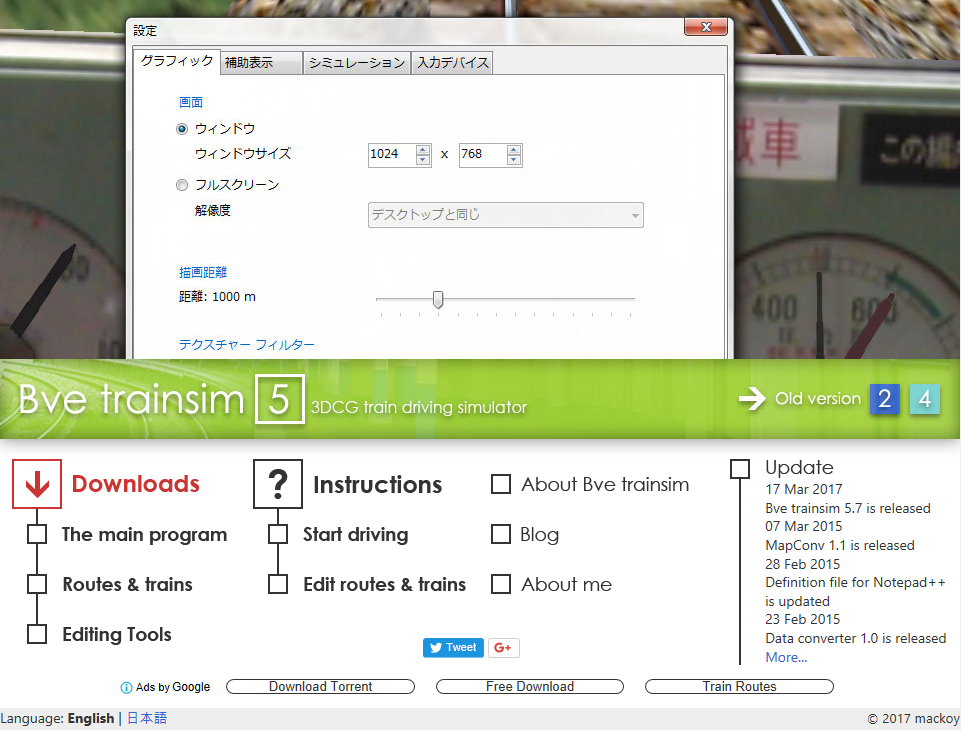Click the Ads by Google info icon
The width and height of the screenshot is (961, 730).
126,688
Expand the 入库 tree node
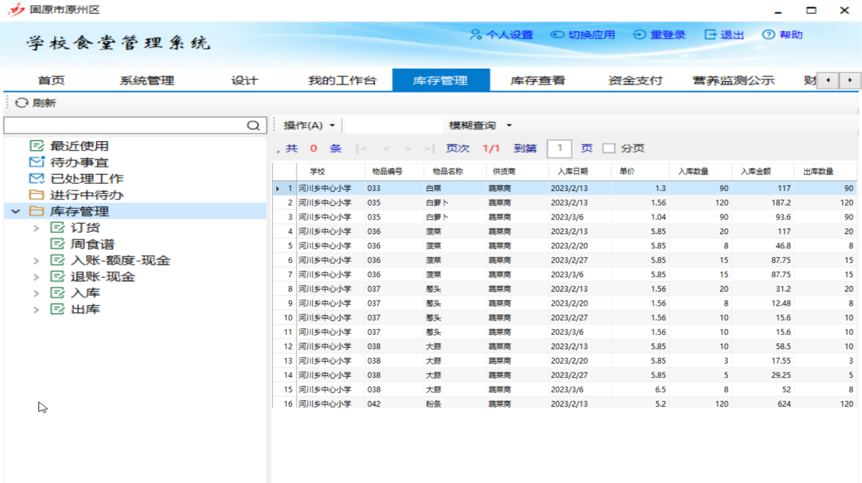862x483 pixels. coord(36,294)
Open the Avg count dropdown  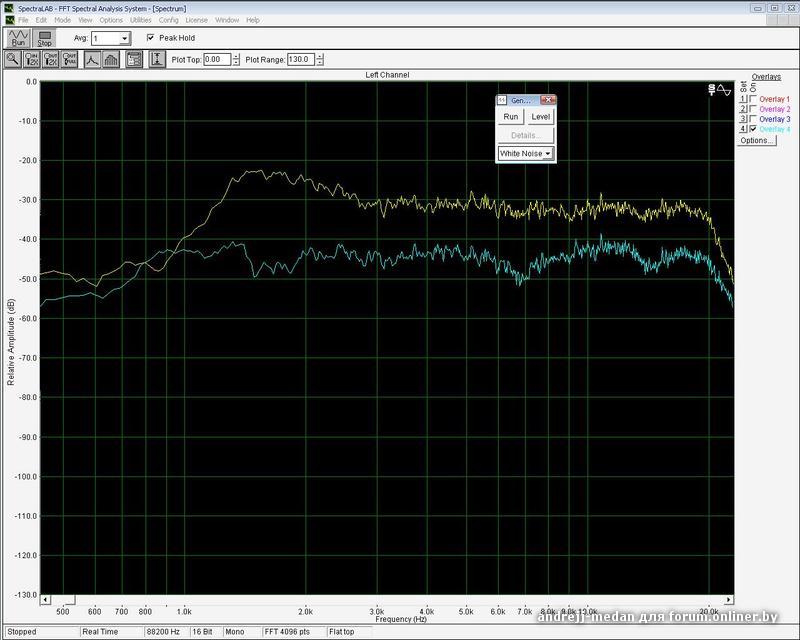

_ _ _ _ _ _ _

WHAT THIS TASK INVOLVES: Copy word for word the rows from the line containing "Expand the 入库 tree node" through the last row, including both ends, and leave out the pictures.

TASK RESPONSE:
Expand the 入库 tree node
862x483 pixels. coord(36,294)
Open the Avg count dropdown  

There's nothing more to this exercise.